### THE TASK
Within the entries below, find the portion that opens with the line containing "[iHeart Youtube] (114, 1944)" and closes with the line containing "Wearables (379, 2251)". Retype that portion exactly and only.

Stored items:
- Opening Delimiter -
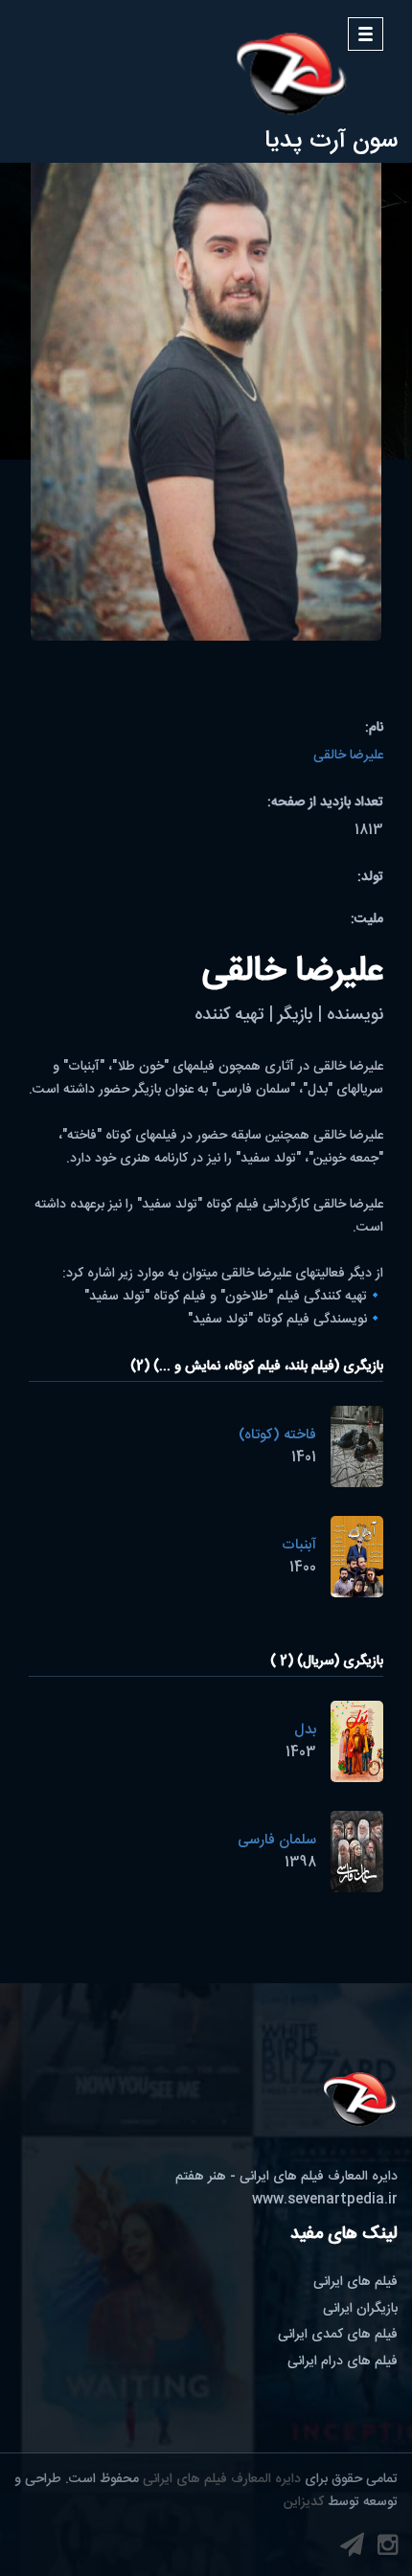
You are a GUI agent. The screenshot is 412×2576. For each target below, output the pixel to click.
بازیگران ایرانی (360, 2308)
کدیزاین (304, 2502)
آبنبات (299, 1545)
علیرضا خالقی (348, 755)
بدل (305, 1730)
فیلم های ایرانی (355, 2282)
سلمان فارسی (277, 1840)
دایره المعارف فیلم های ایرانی (222, 2479)
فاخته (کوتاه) (277, 1435)
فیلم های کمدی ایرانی (338, 2334)
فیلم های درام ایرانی (342, 2361)
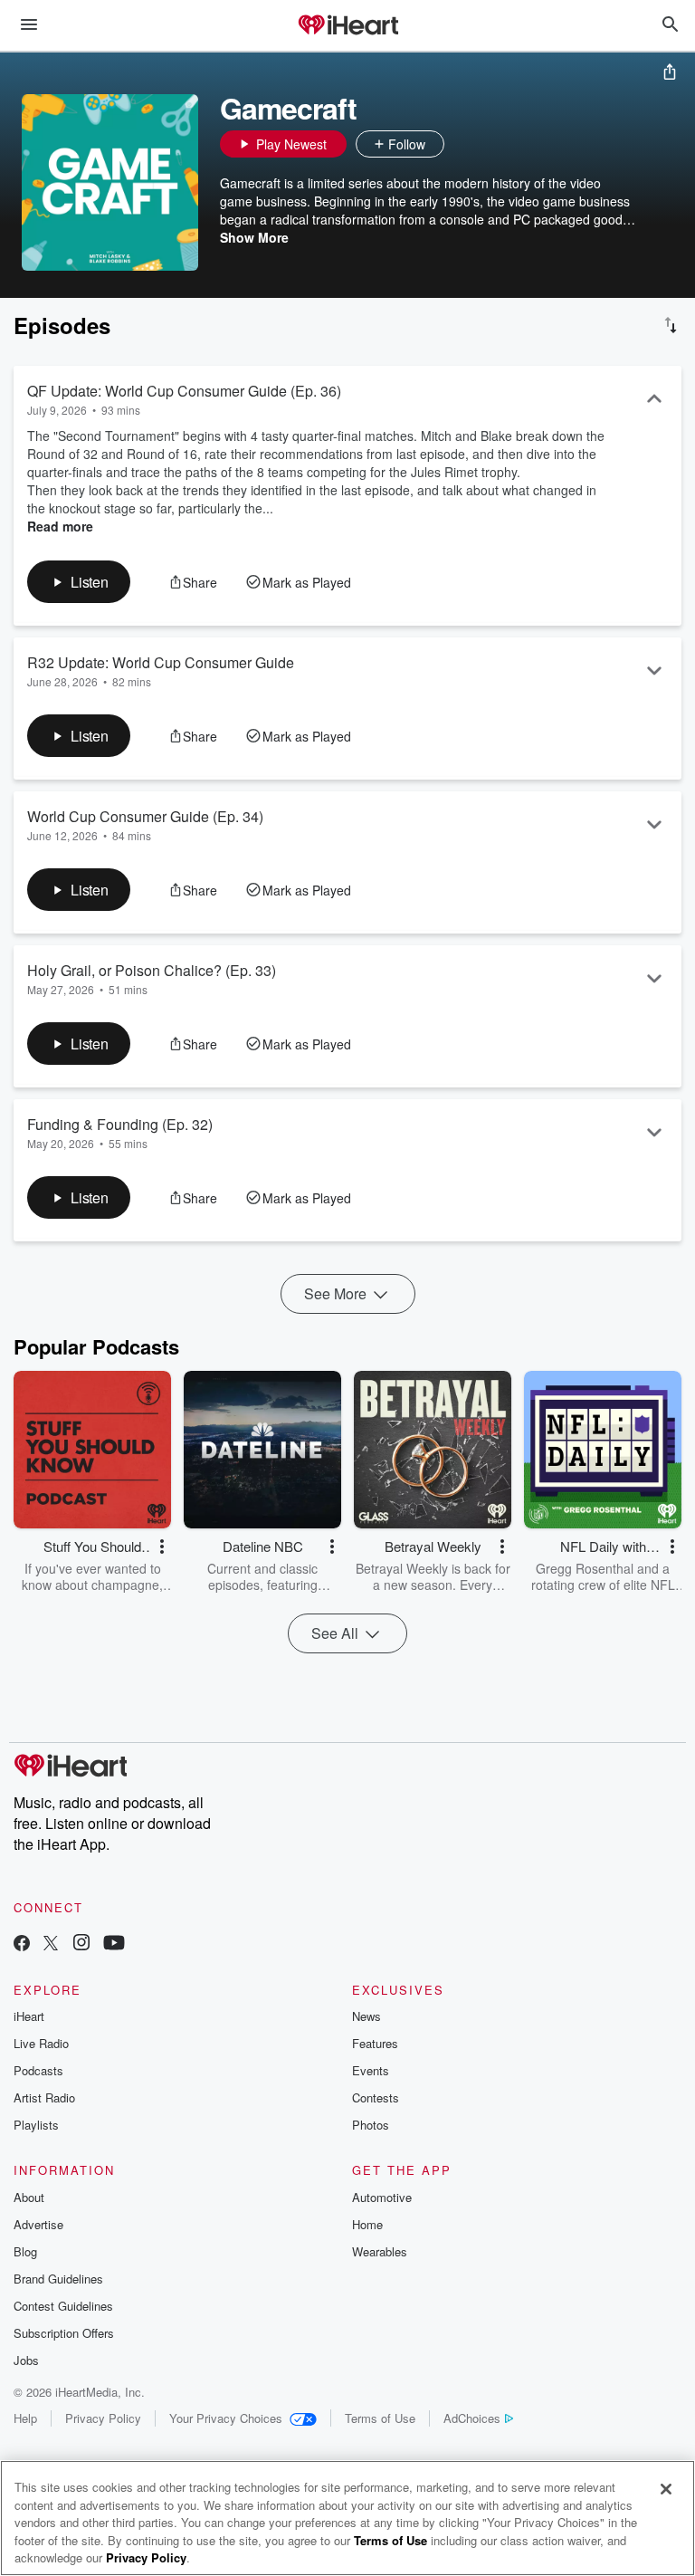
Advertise (38, 2224)
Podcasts (38, 2070)
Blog (25, 2251)
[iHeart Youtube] (114, 1944)
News (366, 2016)
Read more (60, 526)
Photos (370, 2124)
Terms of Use (380, 2418)
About (29, 2197)
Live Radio (41, 2043)
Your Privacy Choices (225, 2418)
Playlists (36, 2124)
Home (367, 2224)
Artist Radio (44, 2097)
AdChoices (471, 2418)
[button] (462, 144)
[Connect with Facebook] (22, 1944)
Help (25, 2418)
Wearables (379, 2251)
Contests (375, 2097)
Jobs (26, 2360)
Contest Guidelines (63, 2305)
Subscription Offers (64, 2332)
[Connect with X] (50, 1944)
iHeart (29, 2016)
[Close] (666, 2489)
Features (375, 2043)
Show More (254, 237)
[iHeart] (347, 26)
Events (370, 2070)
- Closing Delimiter -
### PROBLEM SOLUTION
[iHeart Youtube] (114, 1944)
News (366, 2016)
Read more (60, 526)
Photos (370, 2124)
Terms of Use (380, 2418)
About (29, 2197)
Live Radio (41, 2043)
Your Privacy Choices (225, 2418)
Playlists (36, 2124)
Home (367, 2224)
Artist Radio (44, 2097)
AdChoices (471, 2418)
[button] (462, 144)
[Connect with Facebook] (22, 1944)
Help (25, 2418)
Wearables (379, 2251)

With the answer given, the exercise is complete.